■ **TASK TO CARRY OUT**:
Repeat the entries word for word. Leave nothing out.

■ **TASK INPUT**:
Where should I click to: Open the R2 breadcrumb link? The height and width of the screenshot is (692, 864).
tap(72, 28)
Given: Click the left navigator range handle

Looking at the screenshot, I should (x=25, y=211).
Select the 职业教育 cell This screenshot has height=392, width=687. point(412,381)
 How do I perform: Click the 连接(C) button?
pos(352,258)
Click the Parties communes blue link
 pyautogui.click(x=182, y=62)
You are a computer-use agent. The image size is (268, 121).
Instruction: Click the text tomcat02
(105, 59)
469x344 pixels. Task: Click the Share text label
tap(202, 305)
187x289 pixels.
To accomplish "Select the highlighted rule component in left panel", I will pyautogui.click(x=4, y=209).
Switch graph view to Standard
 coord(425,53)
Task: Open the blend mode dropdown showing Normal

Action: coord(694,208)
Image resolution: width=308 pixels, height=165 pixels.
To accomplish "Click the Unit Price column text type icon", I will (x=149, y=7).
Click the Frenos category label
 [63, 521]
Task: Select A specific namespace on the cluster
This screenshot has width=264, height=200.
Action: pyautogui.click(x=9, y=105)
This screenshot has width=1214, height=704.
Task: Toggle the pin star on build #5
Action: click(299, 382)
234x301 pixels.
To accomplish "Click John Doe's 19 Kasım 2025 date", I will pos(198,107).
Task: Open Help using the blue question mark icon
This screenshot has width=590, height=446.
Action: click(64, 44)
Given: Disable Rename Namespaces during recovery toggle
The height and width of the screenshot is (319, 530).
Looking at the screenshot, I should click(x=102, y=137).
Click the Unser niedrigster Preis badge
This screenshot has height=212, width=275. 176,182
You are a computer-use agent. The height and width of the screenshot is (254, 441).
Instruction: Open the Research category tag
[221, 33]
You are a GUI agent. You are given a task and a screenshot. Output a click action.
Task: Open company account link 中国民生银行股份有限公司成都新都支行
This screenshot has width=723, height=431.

■ **EXPECTED OUTPUT**:
Where should I click to: Open the R2 breadcrumb link? The height and width of the screenshot is (692, 864).
tap(72, 28)
Given: Click the left navigator range handle

Looking at the screenshot, I should (x=25, y=211).
Select the 职业教育 cell This screenshot has height=392, width=687. point(412,381)
 How do I perform: Click the 连接(C) button?
pos(352,258)
Click the Parties communes blue link
 pyautogui.click(x=182, y=62)
You are a computer-use agent. The image size is (268, 121).
Instruction: Click the text tomcat02
(105, 59)
469x344 pixels. Task: Click the Share text label
tap(202, 305)
187x289 pixels.
To accomplish "Select the highlighted rule component in left panel", I will pyautogui.click(x=4, y=209).
Switch graph view to Standard
 coord(425,53)
Task: Open the blend mode dropdown showing Normal

Action: coord(694,208)
Image resolution: width=308 pixels, height=165 pixels.
To accomplish "Click the Unit Price column text type icon", I will (x=149, y=7).
Click the Frenos category label
 [63, 521]
Task: Select A specific namespace on the cluster
This screenshot has width=264, height=200.
Action: pyautogui.click(x=9, y=105)
This screenshot has width=1214, height=704.
Task: Toggle the pin star on build #5
Action: click(299, 382)
234x301 pixels.
To accomplish "Click John Doe's 19 Kasım 2025 date", I will pos(198,107).
Task: Open Help using the blue question mark icon
This screenshot has width=590, height=446.
Action: click(64, 44)
Given: Disable Rename Namespaces during recovery toggle
The height and width of the screenshot is (319, 530).
Looking at the screenshot, I should click(x=102, y=137).
Click the Unser niedrigster Preis badge
This screenshot has height=212, width=275. 176,182
You are a computer-use agent. The height and width of the screenshot is (254, 441).
Instruction: Open the Research category tag
[221, 33]
You are a GUI agent. You are given a task and a screenshot. Output a click action.
Task: Open company account link 中国民生银行股份有限公司成都新都支行
This screenshot has width=723, height=431.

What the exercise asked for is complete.